陰茎絞扼症
陰茎絞扼症(いんけいこうやくしょう、英: Penile strangulation)とは、外的要因により陰茎全周が圧迫、絞扼された状態を指す。循環障害を生じ、絞扼部より末端側に陰茎浮腫や腫脹、疼痛を来し、時に亀頭・陰茎などの壊死を招く。
絞扼は輪ゴム、紐、糸などの軟性絞扼物によるものと、指輪やナット等のリング状金属片やペットボトルなどの硬性絞扼物によるものに分けられる[1]。軟性絞扼物の方が絞扼面積が狭く陰茎に埋没しやすく絞扼力も強いので、損傷度合いが大きく[2]、合併症が多いことが判っている[3]。自慰や悪戯目的の他、夜尿・尿失禁の予防などが目的とされる[4]。
徴候・症状
[編集]絞扼に伴う症状により、5段階に分類される。
グレード | |
---|---|
1 | 陰茎浮腫あり
皮膚潰瘍・尿道損傷なし |
2 | 尿道海綿体まで損傷・皮膚感覚低下
尿道損傷なし |
3 | 尿道損傷あり・感覚障害
尿道瘻なし |
4 | 尿道瘻あり・感覚消失 |
5 | 陰茎壊死 |
毛髪や輪ゴムによる絞扼は、絞扼物が腫脹している陰茎や冠状溝の下に隠れており、診断が難しい場合がある[5][6]。

データ抜粋:
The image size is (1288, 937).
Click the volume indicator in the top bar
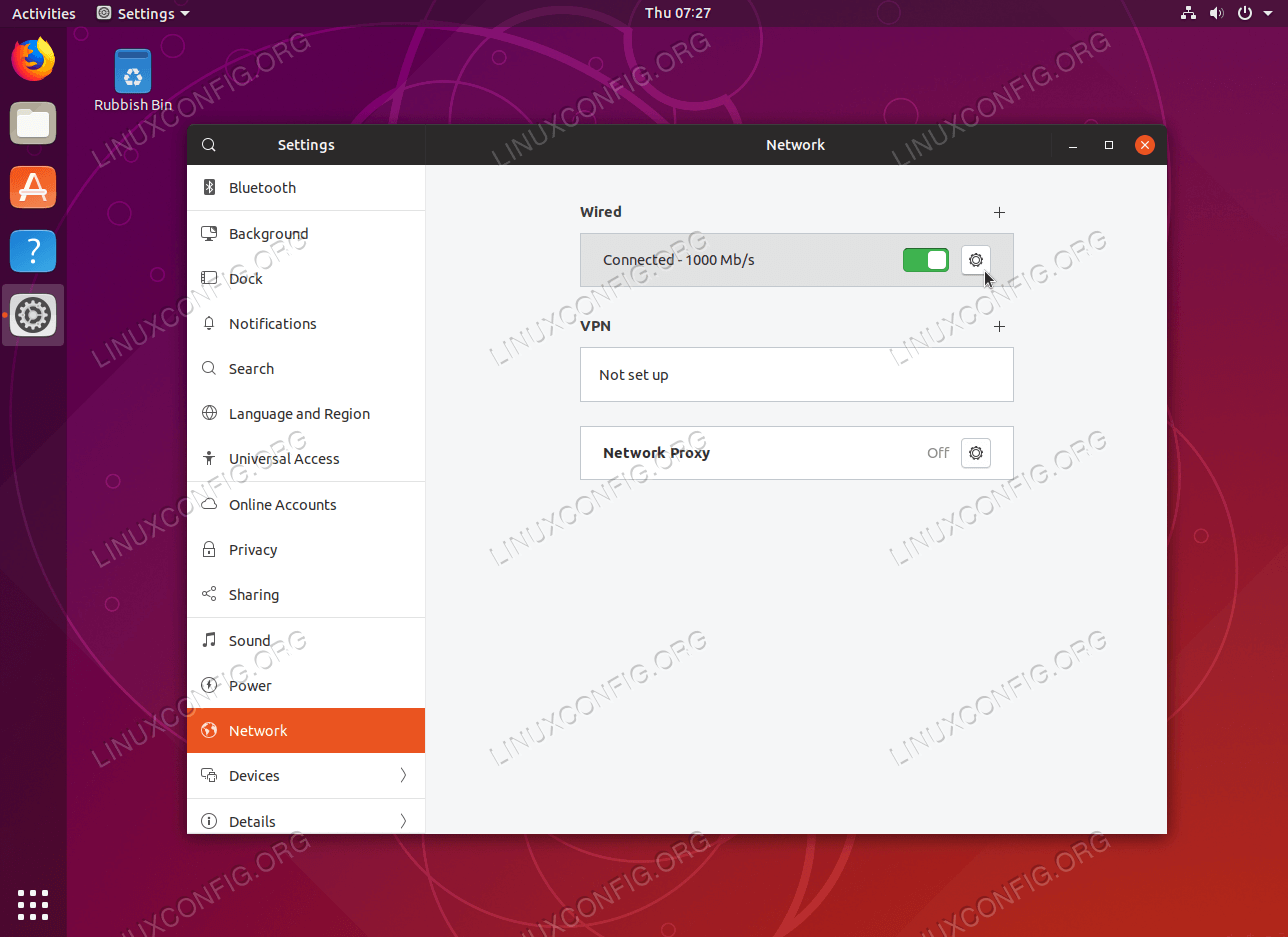1216,13
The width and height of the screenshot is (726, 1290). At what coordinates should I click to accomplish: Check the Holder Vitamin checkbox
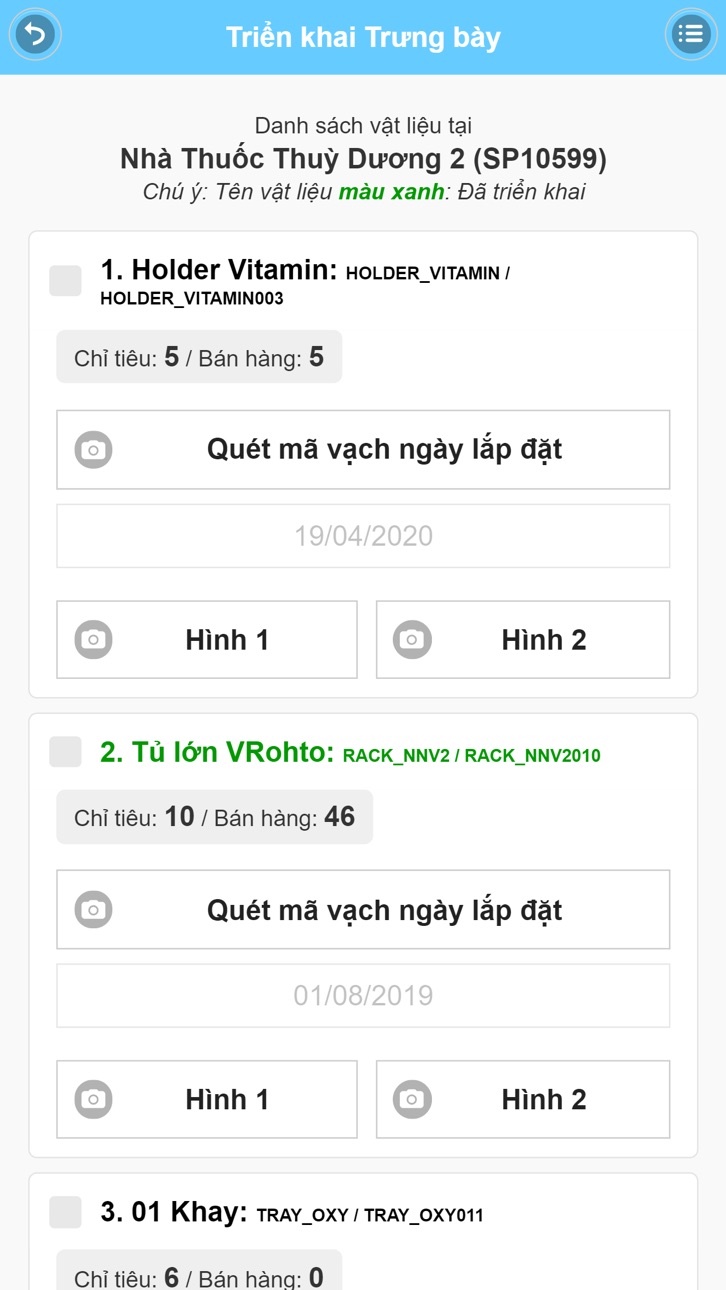(66, 280)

課題 1: 陰茎絞扼症の本文について、「絞扼は輪ゴム、紐、糸などの軟」から「しい場合がある[5][6]。」までの全体を書き直すこと。その際、「絞扼物」を「圧迫物」に置き換える。
課題 2:
陰茎絞扼症の本文をもとに、次の問いに答えよ。
(a) 軟性絞扼物の例として挙げられているものは何か。
(b) グレード5に当たる症状は何か。
(c) 毛髪や輪ゴムによる絞扼で、絞扼物はどこに隠れていることがあるか。
課題 3: 陰茎絞扼症の本文を、最後の文の後から書き継ぐこと。

解答 1:
絞扼は輪ゴム、紐、糸などの軟性圧迫物によるものと、指輪やナット等のリング状金属片やペットボトルなどの硬性圧迫物によるものに分けられる[1]。軟性圧迫物の方が絞扼面積が狭く陰茎に埋没しやすく絞扼力も強いので、損傷度合いが大きく[2]、合併症が多いことが判っている[3]。自慰や悪戯目的の他、夜尿・尿失禁の予防などが目的とされる[4]。
徴候・症状
[編集]絞扼に伴う症状により、5段階に分類される。
グレード | |
---|---|
1 | 陰茎浮腫あり
皮膚潰瘍・尿道損傷なし |
2 | 尿道海綿体まで損傷・皮膚感覚低下
尿道損傷なし |
3 | 尿道損傷あり・感覚障害
尿道瘻なし |
4 | 尿道瘻あり・感覚消失 |
5 | 陰茎壊死 |
毛髪や輪ゴムによる絞扼は、圧迫物が腫脹している陰茎や冠状溝の下に隠れており、診断が難しい場合がある[5][6]。

解答 2:
(a) 輪ゴム、紐、糸
(b) 陰茎壊死
(c) 腫脹している陰茎や冠状溝の下

解答 3:
陰茎の血管系が圧迫されるため、静脈、動脈、またはその両方が圧迫されたかどうかに応じて、軽度の可逆的血管閉塞、虚血壊死、壊疽および腎障害、リンパ浮腫、潰瘍形成、尿道皮膚瘻、感覚喪失、尿道損傷、敗血症、自然落脱などの様々な合併症が生じる可能性がある[7]。絞扼時間が12時間以内であれば合併症が起こりにくいとされる[8]。
原因
[編集]様々なものが絞扼の原因となる:
治療
[編集]医学的治療を必要とする陰茎絞扼損傷は少なく、1755年に初めて記述されて以来、約60~120例が報告されている。通常は急性だが、慢性絞扼症例や1ヵ月に及ぶ急性症例も報告されている[7][17]。
治療では絞扼物を切断し、絞扼を解除して腫脹を減圧する[18][7]。硬性絞扼物の切断には特殊な切断器具が必要となる場合もある[1]。絞扼解除後は治癒する場合もあるが[19]、潰瘍形成するものや[5]、絞扼持続時間によっては組織の壊死が進行し、陰茎切断術[20]やデブリードマン術[21]が実施される場合がある。